• **Opis zadania**
Przeskaluj wiersze od wiersza z „Pause the virtual machine” aż do końca pozycji, włącznie z oboma krańcami: przepisz je w całości razem z poleceniami, a każdą liczbę w odpowiedziach (współrzędne) pomnóż przez 2,05 i zaokrąglij do liczby całkowitej, połówki w górę. W odpowiedzi pomiń obrazy.

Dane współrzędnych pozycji
==*==
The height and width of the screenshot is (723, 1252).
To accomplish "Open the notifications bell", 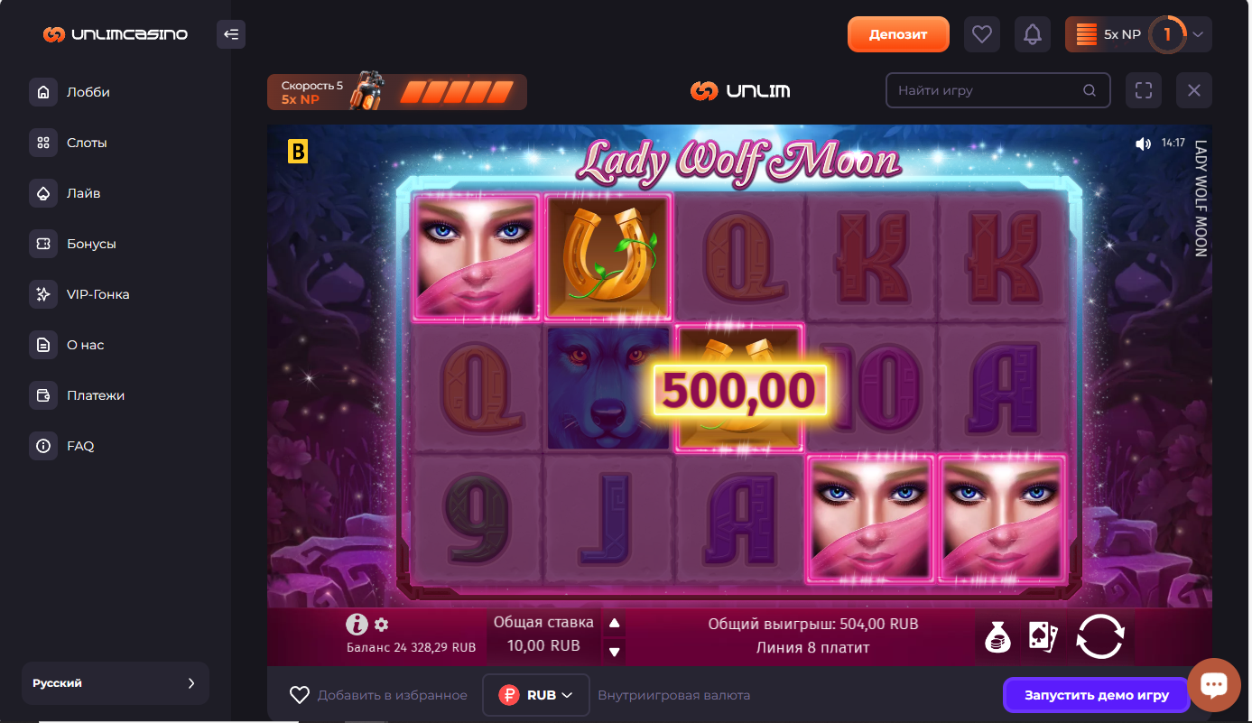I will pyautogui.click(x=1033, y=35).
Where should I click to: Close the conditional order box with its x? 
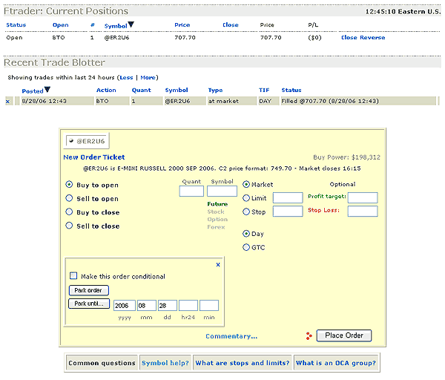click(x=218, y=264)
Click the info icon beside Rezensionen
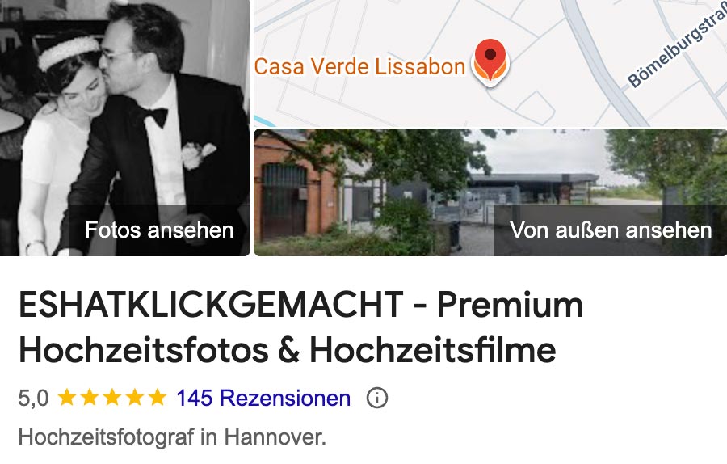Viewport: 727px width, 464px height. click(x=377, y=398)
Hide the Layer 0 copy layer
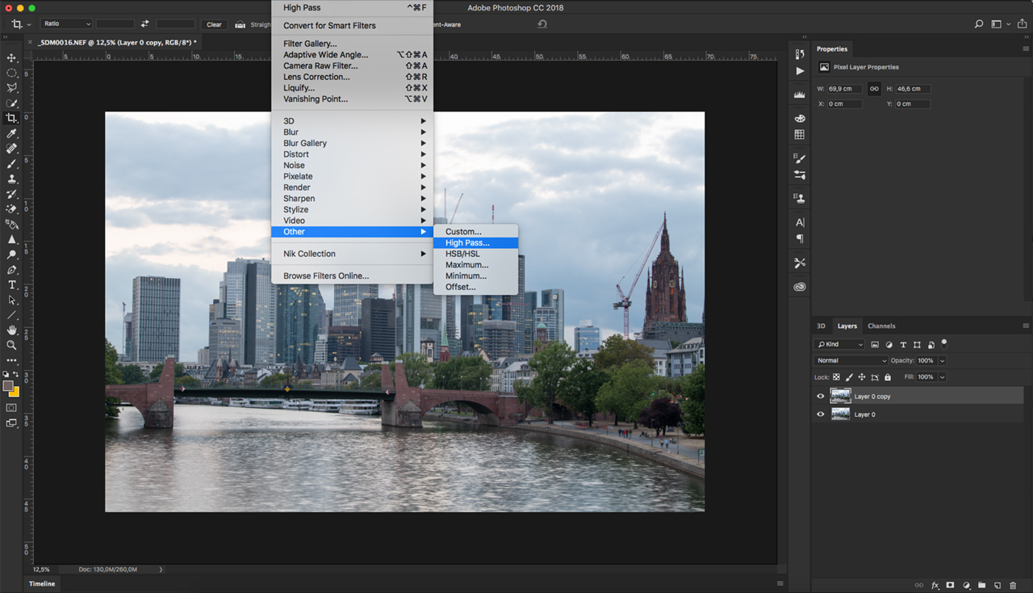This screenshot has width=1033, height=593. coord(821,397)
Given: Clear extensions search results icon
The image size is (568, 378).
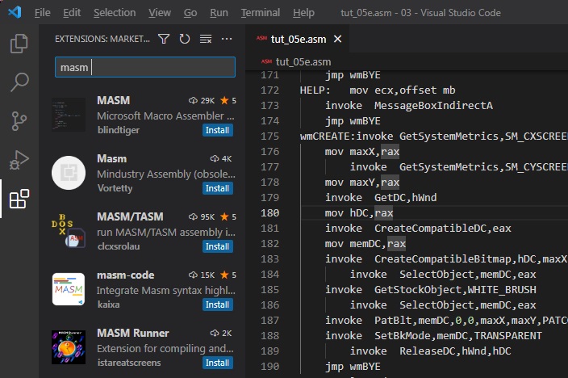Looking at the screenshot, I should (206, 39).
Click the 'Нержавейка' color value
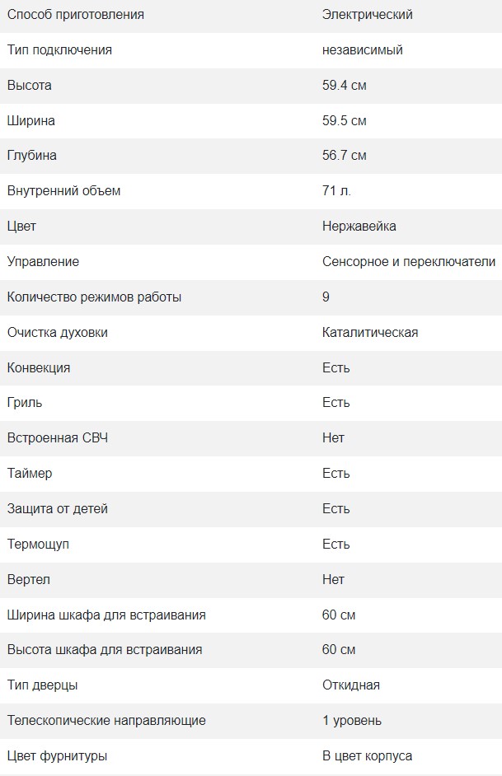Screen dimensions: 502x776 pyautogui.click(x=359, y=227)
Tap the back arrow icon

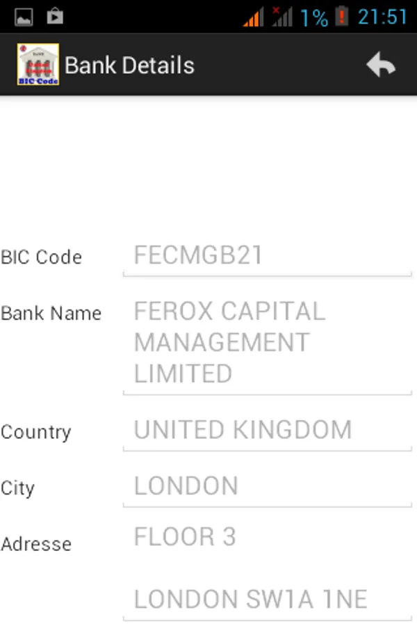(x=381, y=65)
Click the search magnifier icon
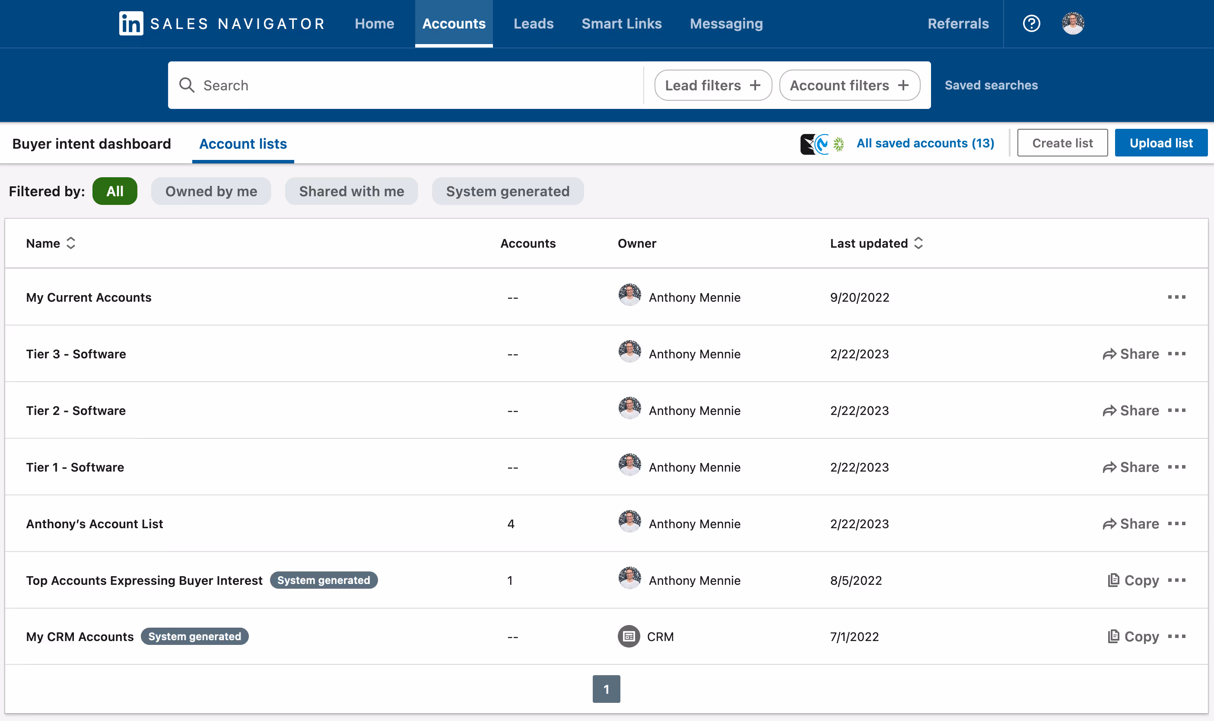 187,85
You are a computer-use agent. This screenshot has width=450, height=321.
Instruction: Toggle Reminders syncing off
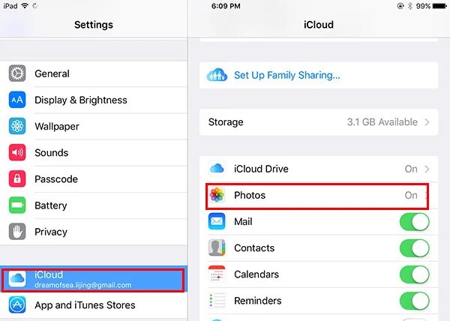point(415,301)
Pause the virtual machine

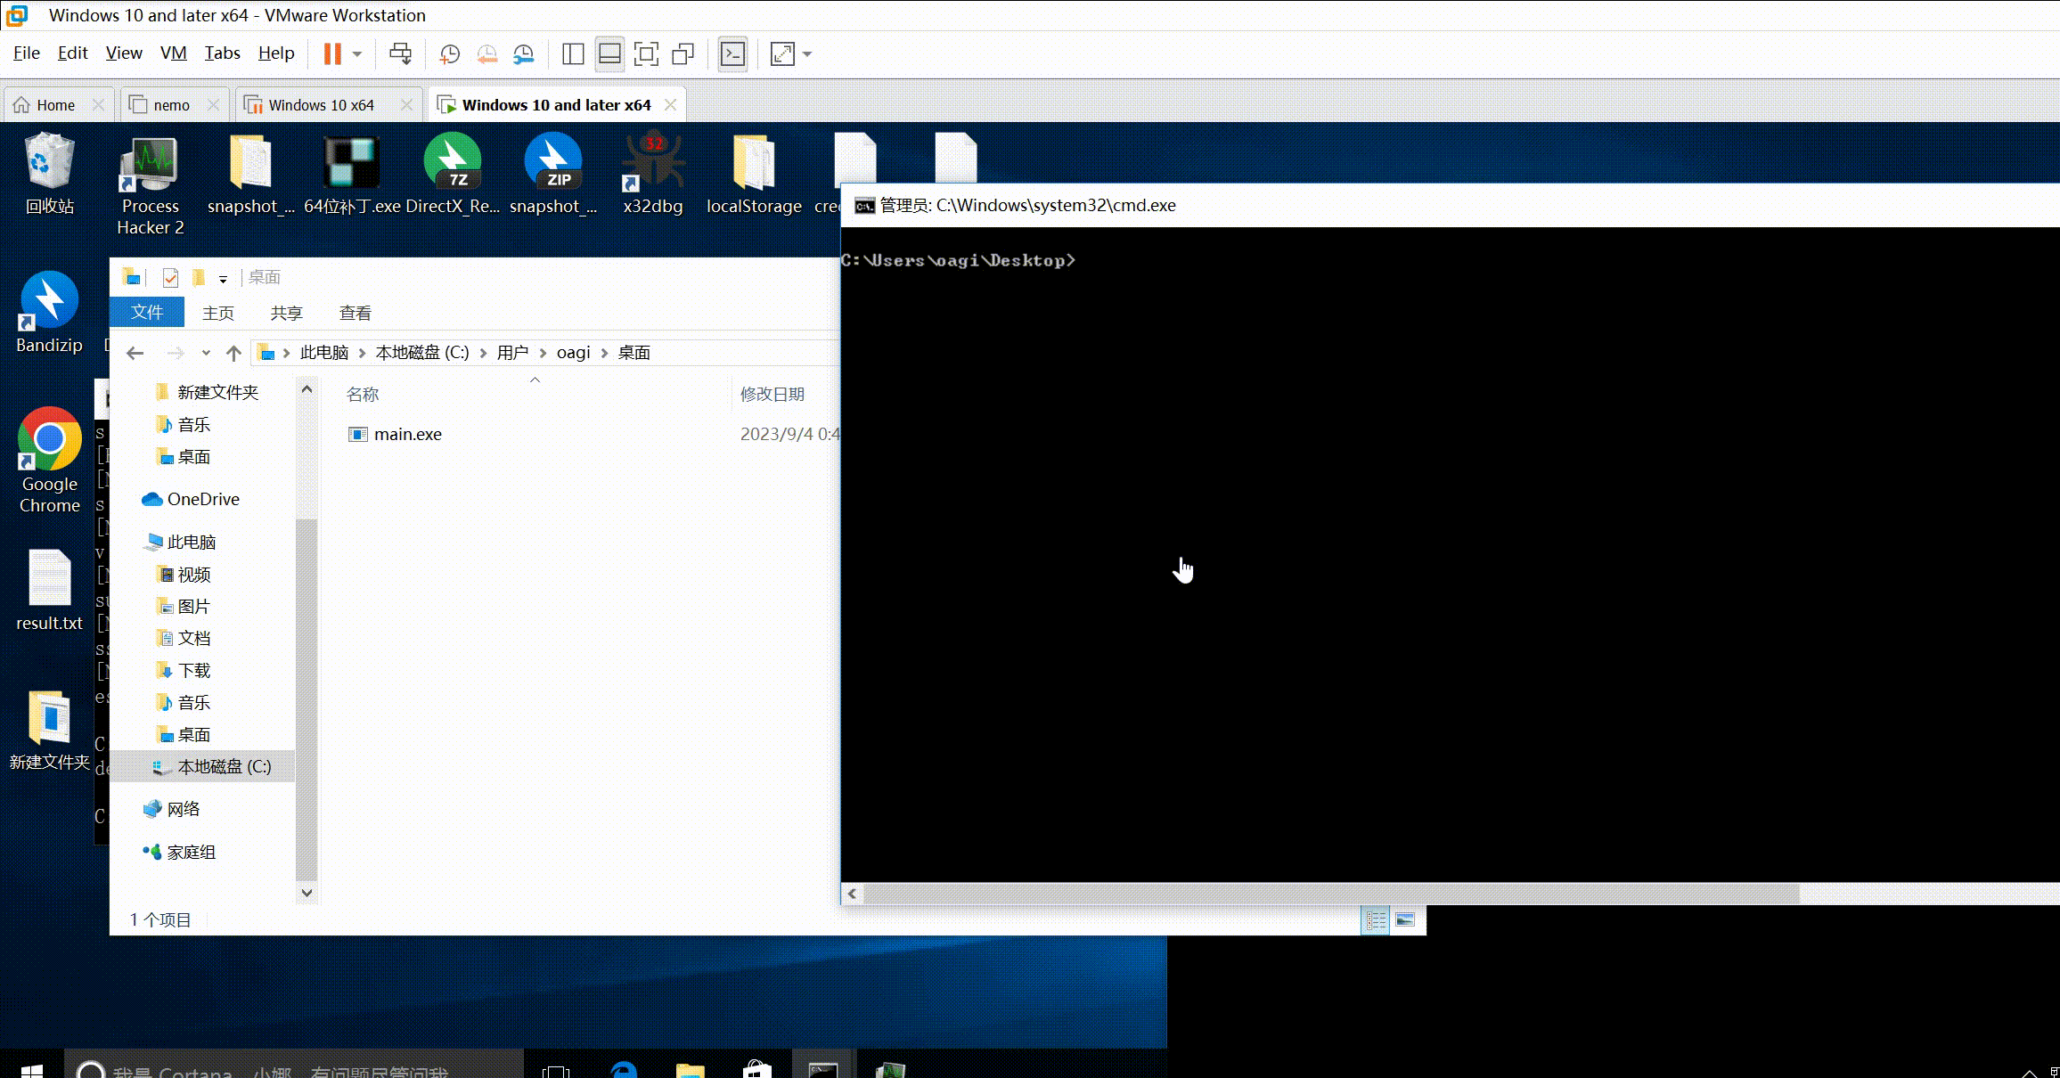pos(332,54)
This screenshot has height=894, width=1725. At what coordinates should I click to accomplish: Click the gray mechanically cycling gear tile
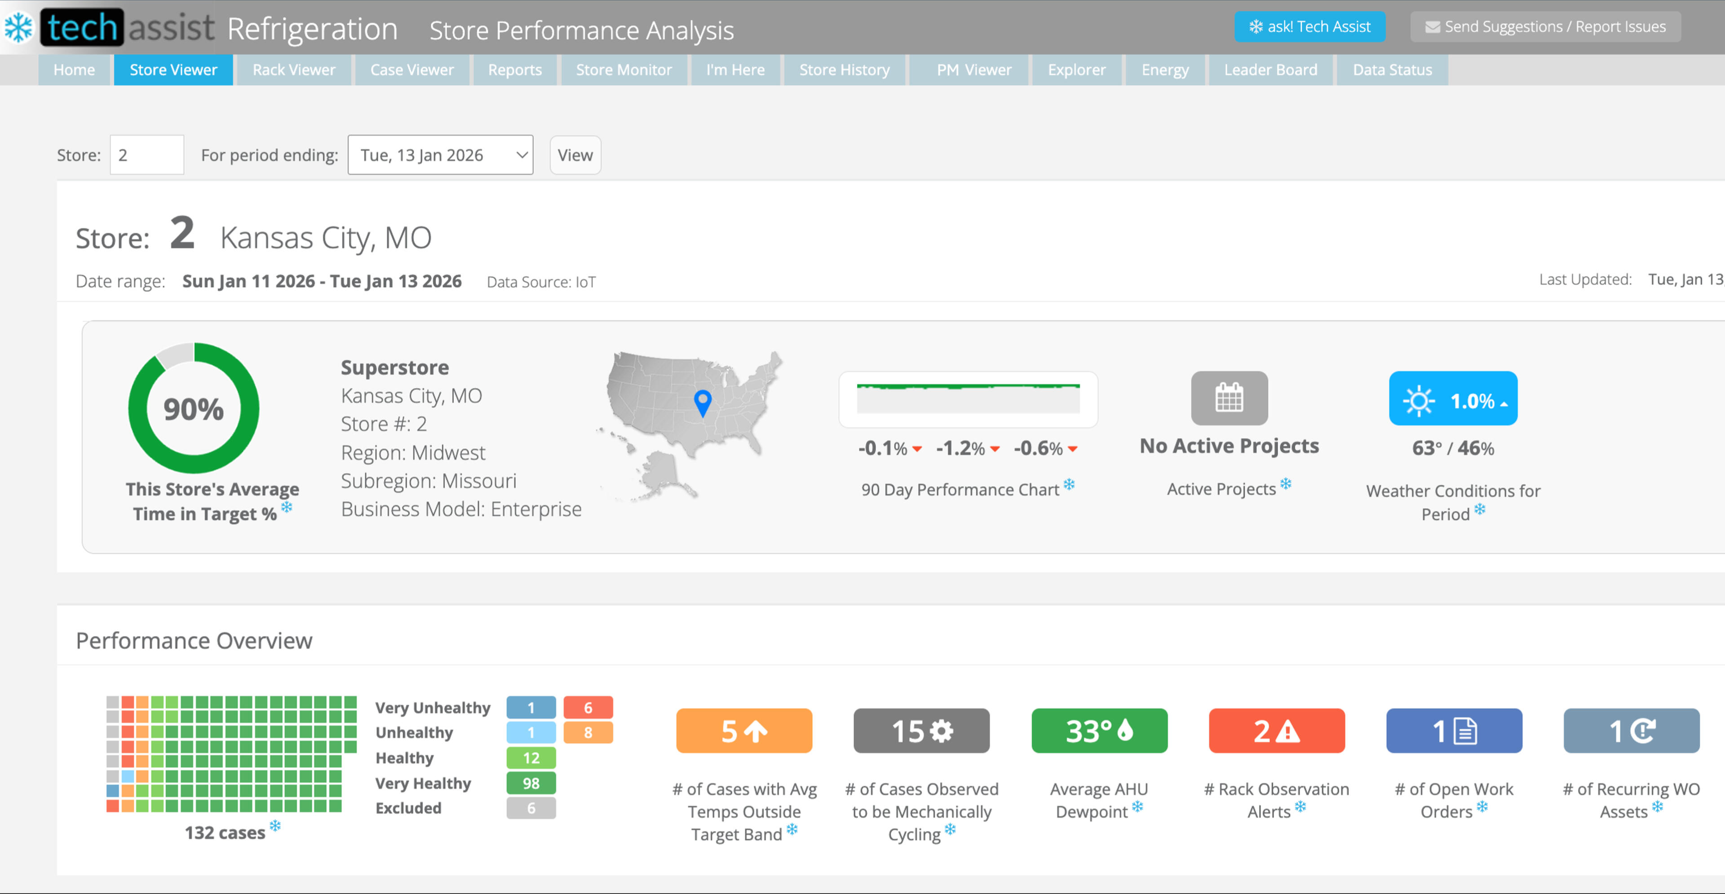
==*==
• **Wynik zadania**
Pause the virtual machine

pos(681,111)
This screenshot has height=894, width=1725. At what coordinates should I click to accomplish: Click the gray mechanically cycling gear tile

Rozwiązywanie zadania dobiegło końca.